HaCaT-GJA1+ cells or wild-type HaCaT cells were infected with Ad5 or replication-incompetent AdlacZ at a MOI of 10 iu/cell and protein was harvested at 24 hpi. A) Immunoprecipitation (IP) of Cx43 followed by western blot probed for phosphoSerine-14-3-3 mode-1 binding motif to detect phosphorylation of Cx43-Ser373 at 24 hpi. α-tubulin serves as loading control. B) Densitometry analysis of A. C) IP of Cx43 followed by western blot for Cx43 phosphorylation at Ser368. Cx43 IP and IgG IP are from same membrane. D) Densitometry analysis of C. E) HaCaT cells were infected with Ad5 or AdlacZ at a MOI of 10 iu/cell and protein harvested 24 hpi. Co-immunoprecipitation (CoIP) was performed for ZO-1 and Cx43 followed by western blotting. α-tubulin serves as loading control. F) Densitometry analysis of E. Statistical analysis performed with the unpaired Student’s t-test. (n=3). *p≤0.05 **p≤0.01 ***p≤0.001 ****p<0.0001. Data are represented as mean ±SEM. See also Figure S5.

Figure 8). Ad5 targets Cx43 in cardiomyocytes and induces Cx43-gap junction remodeling.

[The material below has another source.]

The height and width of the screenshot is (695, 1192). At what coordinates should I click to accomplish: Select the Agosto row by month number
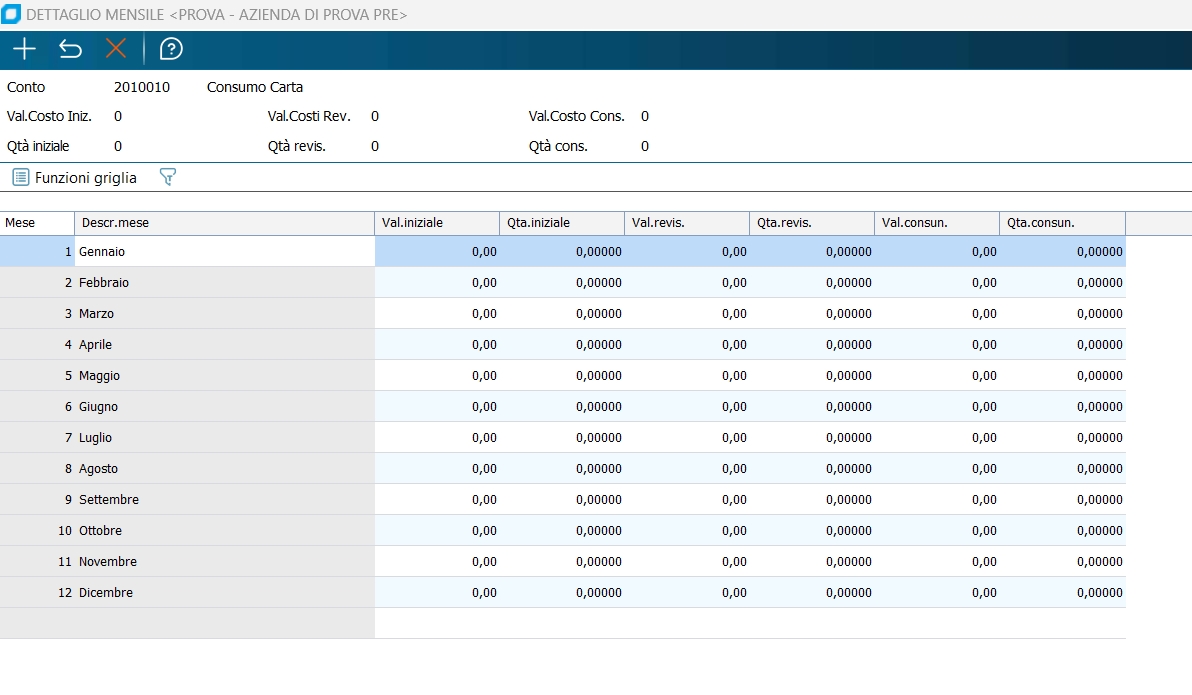(x=37, y=469)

HiPSC-CMs were infected with Ad5 or replication-incompetent AdlacZ at a MOI of 10 iu/cell and protein harvested or fixed for immunolabeling over a 72 h time course. A) Western blot probed for Cx43 expression in HiPSC-CMs. Detection of Ad5-Hexon protein expression serves to confirm infection and α-tubulin serves as loading control. B) Densitometry analysis of A. C) Immunofluorescence confocal microscopy of HiPSC-CMs at 48 hpi probed for Cx43 (green) and adenovirus E1A (red) with nuclei identified using DAPI (blue). Original magnification: X100. Scale bar: 20μm. D) Immunofluorescence confocal microscopy of HiPSC-CMs 24 hpi probed for Cx43 (green) and ZO-1 (red) with nuclei identified using DAPI (blue). Original magnification: X100. Scale bar: 10μm. Images representative of 3 separate experiments. E) Super resolution stochastic optical reconstruction microscopy (STORM) derived point-cloud localizations of Cx43 (cyan) and ZO-1 (red) in Ad5- and AdlacZ-infected HiPSC-CMs 24 hpi. Zoomed out panels (left) scale bar: 2μm. Zoomed in panels (right) scale bar: 200nm. Sphere size: 30nm. F) Cross-Pair correlation functions for Cx43/ZO-1 complexing in E. (n=10). Statistical analysis was performed with two-way analysis of variance (ANOVA) with Sidak’s multiple comparisons test (B) (n=3). *p≤0.05, **p≤0.01, ***p≤0.001, ****p<0.0001. Data are represented as mean ±SEM.